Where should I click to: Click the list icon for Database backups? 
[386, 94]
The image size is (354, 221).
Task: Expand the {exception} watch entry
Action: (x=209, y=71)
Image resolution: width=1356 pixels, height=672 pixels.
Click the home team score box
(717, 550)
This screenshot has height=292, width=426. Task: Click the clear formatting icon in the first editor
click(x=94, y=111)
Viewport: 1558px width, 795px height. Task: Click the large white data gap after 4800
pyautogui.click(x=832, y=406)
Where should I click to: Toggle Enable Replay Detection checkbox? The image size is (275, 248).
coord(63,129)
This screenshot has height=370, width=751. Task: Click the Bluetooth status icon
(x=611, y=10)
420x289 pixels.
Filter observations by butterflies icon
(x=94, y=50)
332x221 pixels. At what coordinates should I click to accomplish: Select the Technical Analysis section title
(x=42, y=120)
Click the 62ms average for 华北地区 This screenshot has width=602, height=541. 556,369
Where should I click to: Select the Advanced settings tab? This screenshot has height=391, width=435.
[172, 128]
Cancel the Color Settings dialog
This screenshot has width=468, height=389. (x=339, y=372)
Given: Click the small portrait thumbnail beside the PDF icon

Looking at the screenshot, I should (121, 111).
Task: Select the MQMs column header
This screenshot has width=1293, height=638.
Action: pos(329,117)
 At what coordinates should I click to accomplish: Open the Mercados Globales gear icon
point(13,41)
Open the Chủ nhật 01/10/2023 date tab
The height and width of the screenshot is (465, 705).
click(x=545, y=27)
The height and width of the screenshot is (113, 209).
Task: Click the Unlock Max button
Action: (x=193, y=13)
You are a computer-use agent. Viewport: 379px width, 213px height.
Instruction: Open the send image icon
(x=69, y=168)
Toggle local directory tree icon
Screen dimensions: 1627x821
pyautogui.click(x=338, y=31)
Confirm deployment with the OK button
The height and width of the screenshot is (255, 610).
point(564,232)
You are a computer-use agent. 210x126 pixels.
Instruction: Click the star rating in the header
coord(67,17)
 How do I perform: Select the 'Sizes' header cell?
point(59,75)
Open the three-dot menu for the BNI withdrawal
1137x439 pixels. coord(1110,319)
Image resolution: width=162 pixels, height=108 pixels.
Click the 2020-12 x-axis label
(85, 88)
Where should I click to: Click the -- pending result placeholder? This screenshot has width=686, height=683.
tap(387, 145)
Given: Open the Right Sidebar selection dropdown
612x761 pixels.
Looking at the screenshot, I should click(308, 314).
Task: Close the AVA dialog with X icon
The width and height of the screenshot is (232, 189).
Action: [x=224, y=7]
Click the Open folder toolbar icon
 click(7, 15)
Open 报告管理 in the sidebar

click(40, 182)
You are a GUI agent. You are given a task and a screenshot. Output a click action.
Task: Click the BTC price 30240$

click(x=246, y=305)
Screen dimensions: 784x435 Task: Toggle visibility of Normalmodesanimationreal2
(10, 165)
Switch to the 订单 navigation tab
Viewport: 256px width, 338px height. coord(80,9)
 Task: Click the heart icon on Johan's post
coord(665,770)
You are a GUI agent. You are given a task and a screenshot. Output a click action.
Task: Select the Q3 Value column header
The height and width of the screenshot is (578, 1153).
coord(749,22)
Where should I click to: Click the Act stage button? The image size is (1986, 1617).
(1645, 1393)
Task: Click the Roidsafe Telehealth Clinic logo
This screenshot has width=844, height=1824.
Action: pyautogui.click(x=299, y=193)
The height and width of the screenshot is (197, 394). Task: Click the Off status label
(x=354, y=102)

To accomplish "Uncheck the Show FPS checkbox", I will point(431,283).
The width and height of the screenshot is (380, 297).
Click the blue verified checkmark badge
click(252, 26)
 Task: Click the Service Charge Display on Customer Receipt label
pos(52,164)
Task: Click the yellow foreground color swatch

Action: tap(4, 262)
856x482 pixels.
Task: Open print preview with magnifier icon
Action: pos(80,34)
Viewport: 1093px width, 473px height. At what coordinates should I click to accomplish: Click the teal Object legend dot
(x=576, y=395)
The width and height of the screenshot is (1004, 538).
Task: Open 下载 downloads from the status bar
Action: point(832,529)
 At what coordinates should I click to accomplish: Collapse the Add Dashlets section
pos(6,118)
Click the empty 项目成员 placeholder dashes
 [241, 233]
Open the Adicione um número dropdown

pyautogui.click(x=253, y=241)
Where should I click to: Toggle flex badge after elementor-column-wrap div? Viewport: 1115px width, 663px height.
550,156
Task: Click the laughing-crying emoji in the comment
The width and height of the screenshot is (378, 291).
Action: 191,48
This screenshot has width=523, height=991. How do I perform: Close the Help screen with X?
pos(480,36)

Task instructions:
Reproduce all of the records exactly.

Answer space:
Where should I click to: Click the list icon for Database backups? 
[386, 94]
The image size is (354, 221).
Task: Expand the {exception} watch entry
Action: (x=209, y=71)
Image resolution: width=1356 pixels, height=672 pixels.
Click the home team score box
(717, 550)
This screenshot has height=292, width=426. Task: Click the clear formatting icon in the first editor
click(x=94, y=111)
Viewport: 1558px width, 795px height. Task: Click the large white data gap after 4800
pyautogui.click(x=832, y=406)
Where should I click to: Toggle Enable Replay Detection checkbox? The image size is (275, 248).
coord(63,129)
This screenshot has height=370, width=751. Task: Click the Bluetooth status icon
(x=611, y=10)
420x289 pixels.
Filter observations by butterflies icon
(x=94, y=50)
332x221 pixels. At what coordinates should I click to accomplish: Select the Technical Analysis section title
(x=42, y=120)
Click the 62ms average for 华北地区 This screenshot has width=602, height=541. 556,369
Where should I click to: Select the Advanced settings tab? This screenshot has height=391, width=435.
[172, 128]
Cancel the Color Settings dialog
This screenshot has width=468, height=389. (x=339, y=372)
Given: Click the small portrait thumbnail beside the PDF icon

Looking at the screenshot, I should (121, 111).
Task: Select the MQMs column header
This screenshot has width=1293, height=638.
Action: pos(329,117)
 At what coordinates should I click to accomplish: Open the Mercados Globales gear icon
point(13,41)
Open the Chủ nhật 01/10/2023 date tab
The height and width of the screenshot is (465, 705).
click(x=545, y=27)
The height and width of the screenshot is (113, 209).
Task: Click the Unlock Max button
Action: (x=193, y=13)
You are a computer-use agent. Viewport: 379px width, 213px height.
Instruction: Open the send image icon
(x=69, y=168)
Toggle local directory tree icon
Screen dimensions: 1627x821
pyautogui.click(x=338, y=31)
Confirm deployment with the OK button
The height and width of the screenshot is (255, 610).
point(564,232)
You are a computer-use agent. 210x126 pixels.
Instruction: Click the star rating in the header
coord(67,17)
 How do I perform: Select the 'Sizes' header cell?
point(59,75)
Open the three-dot menu for the BNI withdrawal
1137x439 pixels. coord(1110,319)
Image resolution: width=162 pixels, height=108 pixels.
Click the 2020-12 x-axis label
(85, 88)
Where should I click to: Click the -- pending result placeholder? This screenshot has width=686, height=683.
tap(387, 145)
Given: Open the Right Sidebar selection dropdown
612x761 pixels.
Looking at the screenshot, I should click(308, 314).
Task: Close the AVA dialog with X icon
The width and height of the screenshot is (232, 189).
Action: [x=224, y=7]
Click the Open folder toolbar icon
 click(7, 15)
Open 报告管理 in the sidebar

click(40, 182)
You are a GUI agent. You are given a task and a screenshot. Output a click action.
Task: Click the BTC price 30240$

click(x=246, y=305)
Screen dimensions: 784x435 Task: Toggle visibility of Normalmodesanimationreal2
(10, 165)
Switch to the 订单 navigation tab
Viewport: 256px width, 338px height. coord(80,9)
 Task: Click the heart icon on Johan's post
coord(665,770)
You are a GUI agent. You are given a task and a screenshot. Output a click action.
Task: Select the Q3 Value column header
The height and width of the screenshot is (578, 1153).
coord(749,22)
Where should I click to: Click the Act stage button? The image size is (1986, 1617).
(1645, 1393)
Task: Click the Roidsafe Telehealth Clinic logo
This screenshot has width=844, height=1824.
Action: pyautogui.click(x=299, y=193)
The height and width of the screenshot is (197, 394). Task: Click the Off status label
(x=354, y=102)

To accomplish "Uncheck the Show FPS checkbox", I will point(431,283).
The width and height of the screenshot is (380, 297).
Click the blue verified checkmark badge
click(252, 26)
 Task: Click the Service Charge Display on Customer Receipt label
pos(52,164)
Task: Click the yellow foreground color swatch

Action: tap(4, 262)
856x482 pixels.
Task: Open print preview with magnifier icon
Action: pos(80,34)
Viewport: 1093px width, 473px height. At what coordinates should I click to accomplish: Click the teal Object legend dot
(x=576, y=395)
The width and height of the screenshot is (1004, 538).
Task: Open 下载 downloads from the status bar
Action: point(832,529)
 At what coordinates should I click to accomplish: Collapse the Add Dashlets section
pos(6,118)
Click the empty 项目成员 placeholder dashes
 [241, 233]
Open the Adicione um número dropdown

pyautogui.click(x=253, y=241)
Where should I click to: Toggle flex badge after elementor-column-wrap div? Viewport: 1115px width, 663px height.
550,156
Task: Click the laughing-crying emoji in the comment
The width and height of the screenshot is (378, 291).
Action: 191,48
This screenshot has width=523, height=991. How do I perform: Close the Help screen with X?
pos(480,36)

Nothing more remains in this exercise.